Eighth, FM was contractually authorised by a general lien’s clause in the standard terms and conditions for any dispute concerning any outstanding claim for the warehousing services rendered, to retain the goods up to the value of the indebtedness. PS tried to argue that the lien could only be used in specific circumstance of a dispute relating to the control of the goods which hinders delivery. In essence, what PS tried to argue is that the lien only applied to freight forwarding services rather than warehousing services.
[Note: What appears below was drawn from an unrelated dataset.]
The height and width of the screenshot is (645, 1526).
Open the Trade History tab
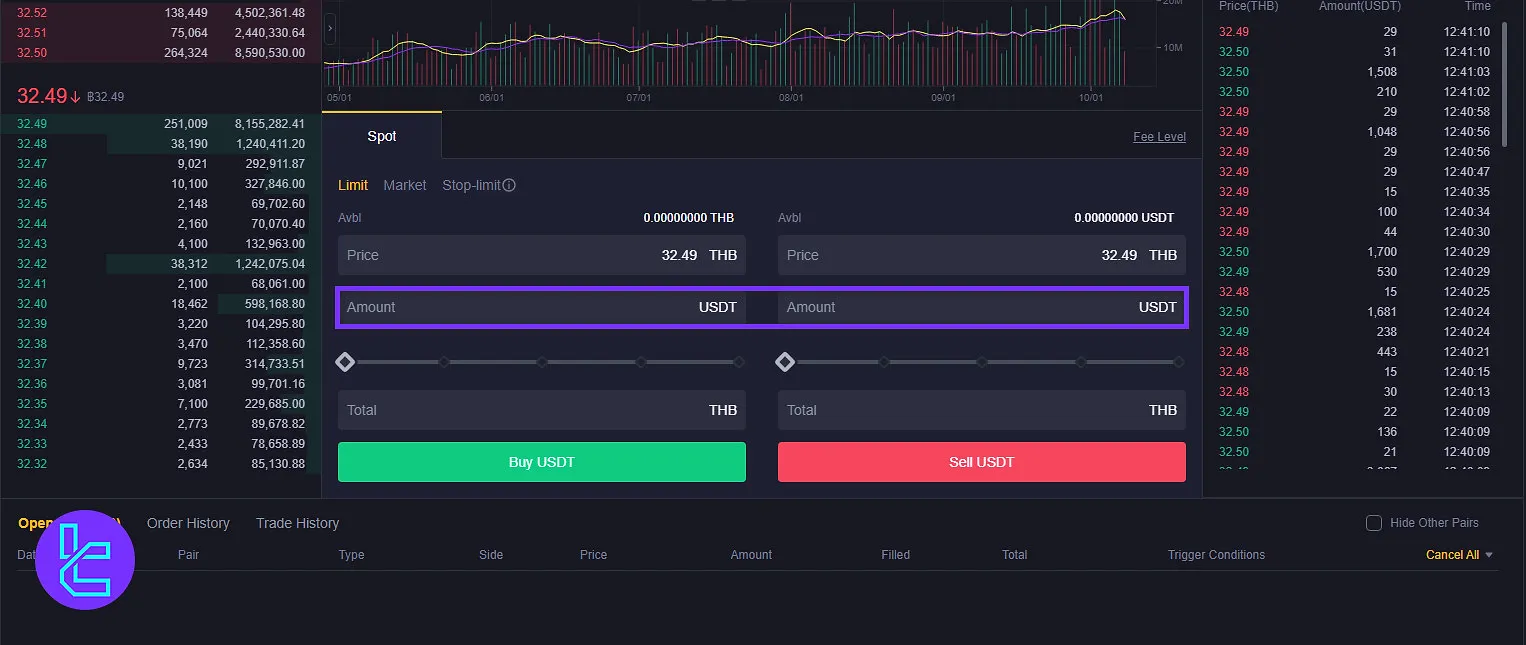(x=297, y=523)
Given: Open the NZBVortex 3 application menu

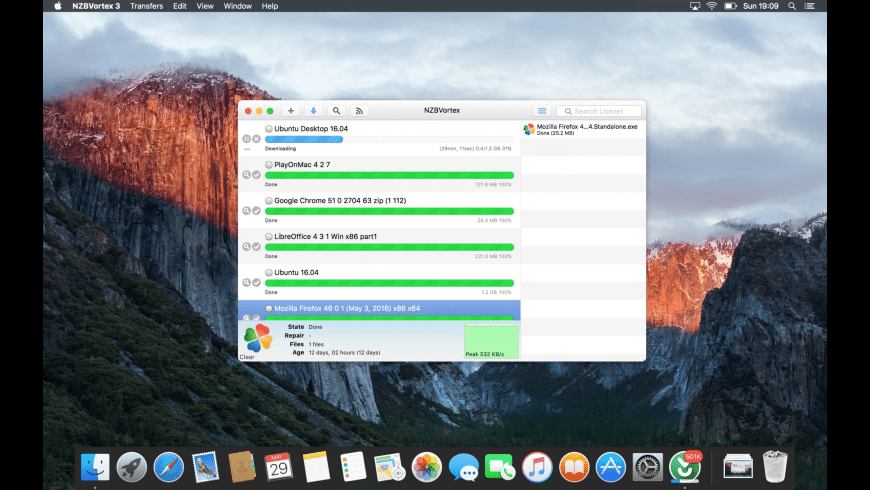Looking at the screenshot, I should pos(96,6).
Judicial Commissioner Alice Loke Yee Ching held that even though contract BA[1-4] are subject to the standard terms and conditions (STC) of the Federation of Malaysian Freight Forwarders (of which FM is a member), the STC clearly states that FM has a ‘general lien’ to confiscate, forfeit and dispose goods ‘in any manner deemed fit’ to recover costs and expenses incurred. The more specific interpretation put forward by PS was clearly unsupported by the drafting. The freight forwarding STC can be read to apply equally to warehousing as the parties agreed for the incorporation of the freight forwarding STC. Therefore, FM was expressly contractually authorised by the lien to hold on to goods belonging to PS, and claims for conversion (ie unauthorised holding on to the goods) against FM could not stand.
Thank you for reading IMSML Website Article 11/2022.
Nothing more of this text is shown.